We will test your implementation in release mode. To compile your solution in release mode,

$ mkdir build_rel && cd build_rel
$ cmake -DCMAKE_BUILD_TYPE=Release ..

Post all of your questions about this project on Piazza. Do not email the TAs directly with questions.

TAs will not look into your code or help you debug in this project.

Grading Rubric

In order to pass this project, you must ensure your code follows the following guidelines:

  1. Does the submission successfully execute all of the test cases and produce the correct answer?
  2. Does the submission execute without any memory leaks?
  3. Does the submission follow the code formatting and style policies?

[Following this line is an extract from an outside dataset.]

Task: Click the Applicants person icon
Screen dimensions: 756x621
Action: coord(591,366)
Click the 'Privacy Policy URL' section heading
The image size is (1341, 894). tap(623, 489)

Note that we will use additional test cases to grade your submission that are more complex than the sample test cases that we provide you in future projects.

Late Policy

There are no late days for this project.

Submission

You will submit your implementation to Gradescope:

Run this command in build directory and it will create a zip archive called project0-submission.zip that you can submit to Gradescope.

$ make submit-p0

Although you are allowed submit your answers as many times as you like, you should not treat Gradescope as your only debugging tool. Most students submit their projects near the deadline, and thus Gradescope will take longer to process the requests. You may not get feedback in a timely manner to help you debug problems. Furthermore, the output from Gradescope is unlikely to be as informative as the output from a debugger (like gdb), provided you invest some time in learning to use it.

CMU students should use the Gradescope course code announced on Piazza.

Collaboration Policy

WARNING: All of the code for this project must be your own. You may not copy source code from other students or other sources that you find on the web. Plagiarism will not be tolerated. See CMU's Policy on Academic Integrity for additional information.